It is the schematic which shows an example of a structure of the fuel cell concerning embodiment of this invention. It is the schematic which shows an example of a structure of the gas diffusion layer of the fuel battery cell which concerns on embodiment of this invention.

Explanation of symbols

DESCRIPTION OF SYMBOLS 1 Fuel cell, 10 Electrolyte membrane, 12 Hydrogen electrode (anode electrode), 12a Anode catalyst layer, 12b Anode gas diffusion layer, 14 Air electrode (cathode electrode), 14a Cathode catalyst layer, 14b Cathode gas diffusion layer, 16 Membrane- Electrode assembly, 20 anode side separator, 20a fuel gas flow path, 20b rib, 22 cathode side separator, 22a oxidant gas flow path, 22b rib, 30 drainage channel area, 40 gas passage area, 50 product water.

Claims (8)

A membrane-electrode assembly having an electrolyte membrane and a pair of electrodes comprising a catalyst layer and a gas diffusion layer sandwiching the electrolyte membrane;
A pair of separators having a plurality of gas passages through which a gas flows and ribs formed between the gas passages on a surface facing the gas diffusion layer of the membrane-electrode assembly;
And the membrane-electrode assembly is sandwiched between the pair of separators,
In the region facing the rib in the gas diffusion layer, a drainage channel region for preferentially passing the generated water generated during power generation and draining it to the gas channel was formed.
The fuel cell characterized by the above-mentioned.

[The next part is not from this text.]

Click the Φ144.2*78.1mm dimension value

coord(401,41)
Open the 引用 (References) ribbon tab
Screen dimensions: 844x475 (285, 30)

The fuel cell according to claim 1,
The drainage channel region is wider than the rib, and at least one end side of the drainage channel region is in contact with the gas channel,
Fuel cell The fuel cell according to claim 1 or 2,
The fuel cell according to claim 1, wherein the drainage channel region has a larger pore diameter than other regions in the gas diffusion layer. The fuel cell according to claim 3,
In the region of the gas diffusion layer on the catalyst layer side of the drainage channel region, a region having a pore diameter smaller than the drainage channel region was formed.
The fuel cell characterized by the above-mentioned. A fuel cell according to any one of claims 1 to 4,
The fuel cell according to claim 1, wherein the drainage channel region has higher hydrophilicity than other regions in the gas diffusion layer. A fuel cell according to any one of claims 1 to 5,
In the region on the catalyst layer side of the drainage channel region in the gas diffusion layer, a region having a lower hydrophilicity than the drainage channel region was formed,
The fuel cell characterized by the above-mentioned. The fuel cell according to any one of claims 1 to 6,
A region other than the drainage channel region in the gas diffusion layer has water repellency,
The fuel cell characterized by the above-mentioned. The fuel cell according to any one of claims 1 to 7,
The separator has a higher hydrophilicity than the drainage channel region;
The fuel cell characterized by the above-mentioned.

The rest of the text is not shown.